From : Fred Boulet <petit@scarabee.fr>
To : Nono Pervers <nono@cine.bis>
Subject : pour conclure

Si je comprends bien, cette BD représente un chant du cygne de la BD italienne? En termes de cinéma, il est de notoriété publique qu'après l'âge d'or des Fellini, Pasolini et autres, le cinéma italien est tombé en quasi-ruine et remplacé par une production télévisuelle assez faible. Y a-t-il toujours ce type de BD en Italie, et toujours des dessinateurs de la trempe de Magnus pour s'y coltiner?
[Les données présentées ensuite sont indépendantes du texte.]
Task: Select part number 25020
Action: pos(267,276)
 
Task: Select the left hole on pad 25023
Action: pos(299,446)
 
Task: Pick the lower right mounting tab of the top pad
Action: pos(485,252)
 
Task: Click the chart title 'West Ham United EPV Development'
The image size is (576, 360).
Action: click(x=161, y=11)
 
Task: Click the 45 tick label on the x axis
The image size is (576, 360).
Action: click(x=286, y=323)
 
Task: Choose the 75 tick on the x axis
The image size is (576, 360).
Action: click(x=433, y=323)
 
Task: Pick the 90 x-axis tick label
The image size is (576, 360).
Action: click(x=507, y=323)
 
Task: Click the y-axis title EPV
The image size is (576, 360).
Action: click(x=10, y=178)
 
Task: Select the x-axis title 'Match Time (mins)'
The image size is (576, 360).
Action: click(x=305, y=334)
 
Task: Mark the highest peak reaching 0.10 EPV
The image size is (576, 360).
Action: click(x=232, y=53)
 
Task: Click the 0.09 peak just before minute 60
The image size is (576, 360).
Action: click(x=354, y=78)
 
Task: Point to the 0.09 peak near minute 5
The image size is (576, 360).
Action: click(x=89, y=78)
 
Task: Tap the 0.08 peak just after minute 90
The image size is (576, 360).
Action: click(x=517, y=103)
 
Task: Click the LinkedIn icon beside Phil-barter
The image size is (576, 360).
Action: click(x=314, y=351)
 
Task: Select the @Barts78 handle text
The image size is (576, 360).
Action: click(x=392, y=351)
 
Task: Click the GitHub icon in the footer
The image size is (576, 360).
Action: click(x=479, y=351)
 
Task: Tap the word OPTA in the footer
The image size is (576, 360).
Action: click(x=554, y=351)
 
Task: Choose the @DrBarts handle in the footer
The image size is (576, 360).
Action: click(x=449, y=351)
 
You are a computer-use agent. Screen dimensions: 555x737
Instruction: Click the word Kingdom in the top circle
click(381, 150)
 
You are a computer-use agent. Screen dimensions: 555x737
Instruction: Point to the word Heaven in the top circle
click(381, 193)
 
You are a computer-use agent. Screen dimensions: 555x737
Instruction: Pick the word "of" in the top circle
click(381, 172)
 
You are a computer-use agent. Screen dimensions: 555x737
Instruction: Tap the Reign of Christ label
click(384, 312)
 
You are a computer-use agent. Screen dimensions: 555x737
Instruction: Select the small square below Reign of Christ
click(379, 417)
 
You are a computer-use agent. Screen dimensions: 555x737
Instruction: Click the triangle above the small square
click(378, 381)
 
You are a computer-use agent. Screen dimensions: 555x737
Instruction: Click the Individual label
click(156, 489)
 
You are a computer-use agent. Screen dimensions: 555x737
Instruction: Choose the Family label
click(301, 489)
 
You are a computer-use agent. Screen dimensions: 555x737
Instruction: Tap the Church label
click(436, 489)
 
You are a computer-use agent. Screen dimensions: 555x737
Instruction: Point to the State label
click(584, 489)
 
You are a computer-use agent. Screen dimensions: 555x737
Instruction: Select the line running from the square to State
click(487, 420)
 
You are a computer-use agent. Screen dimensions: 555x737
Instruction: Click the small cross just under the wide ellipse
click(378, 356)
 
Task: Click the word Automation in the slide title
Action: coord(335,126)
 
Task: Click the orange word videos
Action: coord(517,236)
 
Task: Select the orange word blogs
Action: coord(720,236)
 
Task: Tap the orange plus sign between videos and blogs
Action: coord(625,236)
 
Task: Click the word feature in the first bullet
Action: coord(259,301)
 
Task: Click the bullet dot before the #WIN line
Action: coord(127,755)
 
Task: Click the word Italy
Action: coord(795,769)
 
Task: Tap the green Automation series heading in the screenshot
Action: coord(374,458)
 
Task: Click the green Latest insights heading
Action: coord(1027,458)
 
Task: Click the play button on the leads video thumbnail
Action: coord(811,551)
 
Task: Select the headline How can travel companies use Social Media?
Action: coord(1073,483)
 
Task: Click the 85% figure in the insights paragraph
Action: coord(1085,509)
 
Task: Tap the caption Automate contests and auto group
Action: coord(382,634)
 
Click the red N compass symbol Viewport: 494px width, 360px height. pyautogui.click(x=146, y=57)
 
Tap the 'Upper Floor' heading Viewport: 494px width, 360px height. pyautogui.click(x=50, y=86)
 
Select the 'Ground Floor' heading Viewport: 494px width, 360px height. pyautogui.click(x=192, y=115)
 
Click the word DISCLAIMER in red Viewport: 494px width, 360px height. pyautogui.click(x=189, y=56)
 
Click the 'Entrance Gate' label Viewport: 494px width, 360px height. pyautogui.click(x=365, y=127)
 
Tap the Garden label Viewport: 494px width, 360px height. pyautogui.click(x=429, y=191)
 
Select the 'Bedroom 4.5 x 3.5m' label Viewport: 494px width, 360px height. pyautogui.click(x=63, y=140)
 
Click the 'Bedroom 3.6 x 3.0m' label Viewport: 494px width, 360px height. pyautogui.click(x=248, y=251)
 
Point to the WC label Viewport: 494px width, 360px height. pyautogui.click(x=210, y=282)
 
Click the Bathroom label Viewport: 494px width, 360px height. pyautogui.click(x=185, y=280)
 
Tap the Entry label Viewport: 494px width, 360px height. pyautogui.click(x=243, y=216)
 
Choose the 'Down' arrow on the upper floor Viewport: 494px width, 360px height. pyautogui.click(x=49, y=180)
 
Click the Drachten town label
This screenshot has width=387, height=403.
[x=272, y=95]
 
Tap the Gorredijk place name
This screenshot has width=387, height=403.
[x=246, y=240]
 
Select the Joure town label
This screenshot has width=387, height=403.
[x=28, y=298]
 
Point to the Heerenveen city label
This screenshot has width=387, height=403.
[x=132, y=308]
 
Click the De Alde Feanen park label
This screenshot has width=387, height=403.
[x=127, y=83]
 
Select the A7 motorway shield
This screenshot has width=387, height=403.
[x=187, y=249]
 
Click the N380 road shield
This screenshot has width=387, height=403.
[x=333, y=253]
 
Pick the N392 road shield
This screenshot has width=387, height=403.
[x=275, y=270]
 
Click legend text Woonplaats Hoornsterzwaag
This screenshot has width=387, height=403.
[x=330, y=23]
From : Nono Pervers <nono@cine.bis>
To : Fred Boulet <petit@scarabee.fr>
Subject : pour conclure

Eh bien je dirais que ça s'est réduit maintenant, l'érotisme se retrouve dans des revues papier glacé comme La poudre aux rêves ou Selen et la quantité de publications a baissé énormément (on retrouve souvent les mêmes BDs sous diverses revues différentes selon les pays ce qui fait une faible production totale - je parle ici des Etats unis et de l'Europe, le Japon c'est un peu à part...). Un certain age d'or de ce genre de bd est en effet passé et ne restent que les quelques maîtres de cette époque. D'un autre coté des auteurs comme Roberto Baldazzini font honneur à leurs prédécesseurs (en particulier à Magnus par son trait extrêmement stylisé et son utilisation fréquente du noir et blanc), donc il y a des nouveaux maîtres mais les publications me paraissent moins distribuées.